Dona da própria vida
Maria Anitta mora há 52 anos na mesma casa, desde que a mãe faleceu, no bairro Moinhos de Vento. Sobre o envelhecimento, ela se mostra tranquila e dá dicas para outras mulheres: “não é por ser solteira que tu és um trapo. A mulher tem que ter amor próprio, se valorizar. Mesmo se tu casas e tens filhos, tu tens que ter a tua vida particular.
Casar não é profissão, não te dá nada, a mulher dá tudo no casamento.
Então, o que dela, da imagem dela, do que tem no coração, o que fica? Amor, a gente deve ter sempre por tudo, pelos parentes, filhos, mas, primeiro de tudo tem que ter amor a Deus, amor à vida, respeito à vida e amor próprio. Isso te dá boa velhice. Se tu não tens isso sempre, na velhice tu te tornas dependente. Não podes perder a vaidade, a mulher envelhece quando perde a vaidade.”

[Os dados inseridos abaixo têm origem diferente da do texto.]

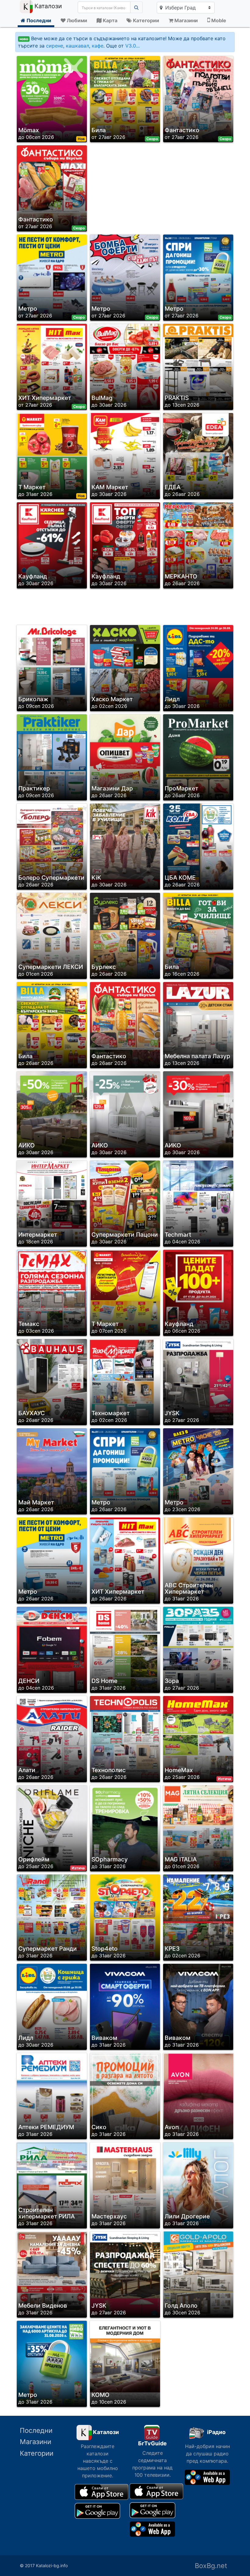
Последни (36, 2430)
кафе (97, 46)
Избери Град (180, 8)
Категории (36, 2453)
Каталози (47, 6)
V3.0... (132, 46)
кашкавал (77, 46)
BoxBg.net (211, 2566)
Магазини (35, 2442)
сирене (54, 46)
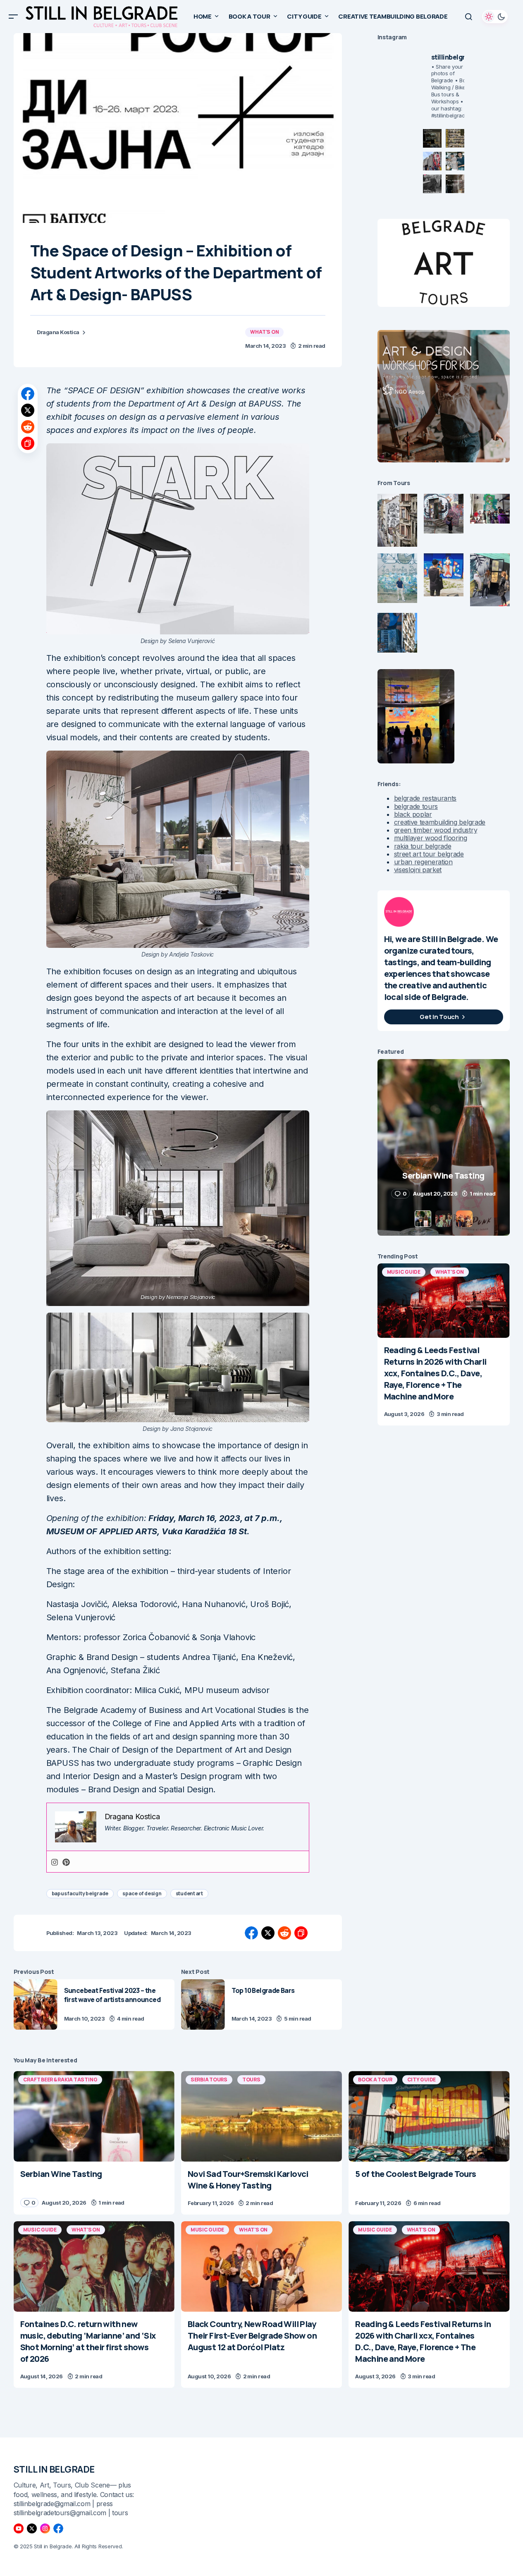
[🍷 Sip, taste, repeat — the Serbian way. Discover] (432, 138)
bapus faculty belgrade (80, 1893)
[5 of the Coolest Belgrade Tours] (429, 2116)
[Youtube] (18, 2528)
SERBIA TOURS (209, 2079)
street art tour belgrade (429, 854)
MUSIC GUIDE (403, 1271)
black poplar (413, 814)
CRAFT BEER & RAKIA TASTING (60, 2079)
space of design (141, 1893)
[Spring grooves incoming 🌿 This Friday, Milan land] (455, 161)
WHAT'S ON (264, 331)
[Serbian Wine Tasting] (94, 2116)
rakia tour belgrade (422, 846)
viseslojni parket (418, 870)
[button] (13, 16)
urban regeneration (423, 862)
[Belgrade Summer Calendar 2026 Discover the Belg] (455, 138)
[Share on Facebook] (27, 393)
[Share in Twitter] (27, 410)
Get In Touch (439, 1016)
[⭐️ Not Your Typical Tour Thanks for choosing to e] (432, 161)
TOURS (251, 2079)
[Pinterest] (66, 1861)
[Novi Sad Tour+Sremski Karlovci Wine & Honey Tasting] (261, 2116)
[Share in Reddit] (27, 427)
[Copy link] (27, 443)
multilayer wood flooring (430, 838)
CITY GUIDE (421, 2079)
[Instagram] (54, 1861)
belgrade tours (416, 806)
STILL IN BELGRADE (54, 2469)
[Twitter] (31, 2528)
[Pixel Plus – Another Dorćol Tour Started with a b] (432, 184)
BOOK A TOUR (375, 2079)
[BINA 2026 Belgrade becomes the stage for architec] (455, 184)
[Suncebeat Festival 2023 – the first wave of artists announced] (35, 2004)
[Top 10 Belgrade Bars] (203, 2004)
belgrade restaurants (425, 798)
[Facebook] (58, 2528)
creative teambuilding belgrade (439, 822)
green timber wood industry (436, 830)
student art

Maria Anitta optou por não casar e nem ter filhos. “Eu fui noiva por quatro anos. Tinha feito 24 anos quando noivei, nessa época todo mundo estava noivo lá em casa. Mas, já não dava certo e eu dizia que não queria mais, até que um dia ele desmanchou e eu levei meio que um choque”, afirma. Sobre ter amado alguém, a resposta é não. Diz ter vivido apenas namoricos. A grande paixão de sua vida parece ser mesmo a arte.
E ela vive intensamente, há quase 10 décadas, dessa paixão.